# Starter problem with murray



## farmertim (Dec 1, 2010)

I wonder if I can get some information from any knowledgable tractor guys?
My new 1996 Murray 12.5-30" has a slight problem. The starter will not turn when I use the key but I can bridge the solenoid and start it by the rip cord, i think it is either the solenoid or the starter switch, everything else seems fine.


----------



## BelarusBulldog (Feb 19, 2011)

farmertim said:


> I wonder if I can get some information from any knowledgable tractor guys?
> My new 1996 Murray 12.5-30" has a slight problem. The starter will not turn when I use the key but I can bridge the solenoid and start it by the rip cord, i think it is either the solenoid or the starter switch, everything else seems fine.


Welcome to TractorForm. If you "bridge" the solenoid, the starter should turn over, even if the engine doesn't start. I'd replace it first. Bye


----------



## farmertim (Dec 1, 2010)

The starter turns over when I bridge the solenoid. But not when I turn the key, so I wonder if the ignition switch is gone or is it the solenoid?


----------



## BelarusBulldog (Feb 19, 2011)

farmertim said:


> The starter turns over when I bridge the solenoid. But not when I turn the key, so I wonder if the ignition switch is gone or is it the solenoid?


Question, when you bridged the solenoid and pull started the engine, was the key on? If it was, try the same thing with the key off and see if the engine will start. If it doesn't, then I'd say it's the solenoid. Bye


----------



## farmertim (Dec 1, 2010)

Mate, that makes sense, thanks heaps for the guidance, you know what they say two heads are better than one. Yours is definitely the better of our two today!!
Regards


----------



## BelarusBulldog (Feb 19, 2011)

Let us know the out come. Bye


----------



## Mickey (Aug 14, 2010)

To check the switch use a volt meter, connect to the small wire on the solenoid. Turn the switch to start position, do you get a voltage reading? If so the switch is doing its job, if not there's switch problems OR possibly a wiring problem between the switch and solenoid.


----------



## BelarusBulldog (Feb 19, 2011)

Did you get it figured out? Bye


----------



## Mickey (Aug 14, 2010)

Farmertim isn't exactly living in our corner of the world. Suspect we'll here back from him come tomorrow.


----------



## farmertim (Dec 1, 2010)

*Problem found*

Thanks for your help guys.
After hooking up the multimeter I found that the pesky safety switch on the brakes was killing the circuit. I found I couldn't get power to the solenoid but when I ran power directly to the small lead the solenoid activated so I wedged the seat pressure switch closed and went from there.

+ + + + + + +

> _WHAT YOU NEED TO DO_
1) For each statement below, say whether it agrees with the forum thread, answering yes or no and quoting the thread's deciding words exactly. (a) The starter turns over when the solenoid is bridged. (b) Mickey advised connecting the volt meter to the large wire on the solenoid. (c) The fault turned out to be the ignition switch.
2) Please write out the entries from the line containing "Image resolution: width=623" through the end of the entries, both ends included.
The forum thread and the entries after it come from different sources.

(Records from a dataset)

+ + + + + + +

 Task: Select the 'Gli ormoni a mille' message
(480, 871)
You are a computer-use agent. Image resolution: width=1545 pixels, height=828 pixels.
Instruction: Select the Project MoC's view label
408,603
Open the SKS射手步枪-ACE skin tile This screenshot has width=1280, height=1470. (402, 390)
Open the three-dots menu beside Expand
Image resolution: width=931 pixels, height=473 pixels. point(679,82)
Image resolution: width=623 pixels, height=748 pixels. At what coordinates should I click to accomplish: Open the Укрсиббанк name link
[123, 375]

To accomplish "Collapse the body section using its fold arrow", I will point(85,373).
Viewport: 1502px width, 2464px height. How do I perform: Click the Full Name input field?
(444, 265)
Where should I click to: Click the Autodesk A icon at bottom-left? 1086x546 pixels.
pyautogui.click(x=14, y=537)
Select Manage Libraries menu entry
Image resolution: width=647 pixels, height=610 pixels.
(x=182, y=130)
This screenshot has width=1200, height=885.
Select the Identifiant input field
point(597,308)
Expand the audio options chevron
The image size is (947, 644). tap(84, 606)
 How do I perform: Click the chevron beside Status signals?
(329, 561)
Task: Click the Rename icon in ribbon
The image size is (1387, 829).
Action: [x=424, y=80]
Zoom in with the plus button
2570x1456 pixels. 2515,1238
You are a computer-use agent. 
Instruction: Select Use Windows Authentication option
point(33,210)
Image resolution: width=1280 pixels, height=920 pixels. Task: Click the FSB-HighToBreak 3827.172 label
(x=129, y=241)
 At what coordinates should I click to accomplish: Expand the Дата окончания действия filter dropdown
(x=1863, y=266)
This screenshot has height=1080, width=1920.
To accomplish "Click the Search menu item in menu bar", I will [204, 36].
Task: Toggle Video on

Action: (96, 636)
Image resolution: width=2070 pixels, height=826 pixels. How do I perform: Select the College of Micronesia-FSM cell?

+ + + + + + +

> _ANSWERS TO EACH TASK_
1)
(a) Yes: "The starter turns over when I bridge the solenoid."
(b) No: "connect to the small wire on the solenoid."
(c) No: "the pesky safety switch on the brakes was killing the circuit."

2)
Image resolution: width=623 pixels, height=748 pixels. At what coordinates should I click to accomplish: Open the Укрсиббанк name link
[123, 375]

To accomplish "Collapse the body section using its fold arrow", I will point(85,373).
Viewport: 1502px width, 2464px height. How do I perform: Click the Full Name input field?
(444, 265)
Where should I click to: Click the Autodesk A icon at bottom-left? 1086x546 pixels.
pyautogui.click(x=14, y=537)
Select Manage Libraries menu entry
Image resolution: width=647 pixels, height=610 pixels.
(x=182, y=130)
This screenshot has width=1200, height=885.
Select the Identifiant input field
point(597,308)
Expand the audio options chevron
The image size is (947, 644). tap(84, 606)
 How do I perform: Click the chevron beside Status signals?
(329, 561)
Task: Click the Rename icon in ribbon
The image size is (1387, 829).
Action: [x=424, y=80]
Zoom in with the plus button
2570x1456 pixels. 2515,1238
You are a computer-use agent. 
Instruction: Select Use Windows Authentication option
point(33,210)
Image resolution: width=1280 pixels, height=920 pixels. Task: Click the FSB-HighToBreak 3827.172 label
(x=129, y=241)
 At what coordinates should I click to accomplish: Expand the Дата окончания действия filter dropdown
(x=1863, y=266)
This screenshot has height=1080, width=1920.
To accomplish "Click the Search menu item in menu bar", I will [204, 36].
Task: Toggle Video on

Action: (96, 636)
Image resolution: width=2070 pixels, height=826 pixels. How do I perform: Select the College of Micronesia-FSM cell?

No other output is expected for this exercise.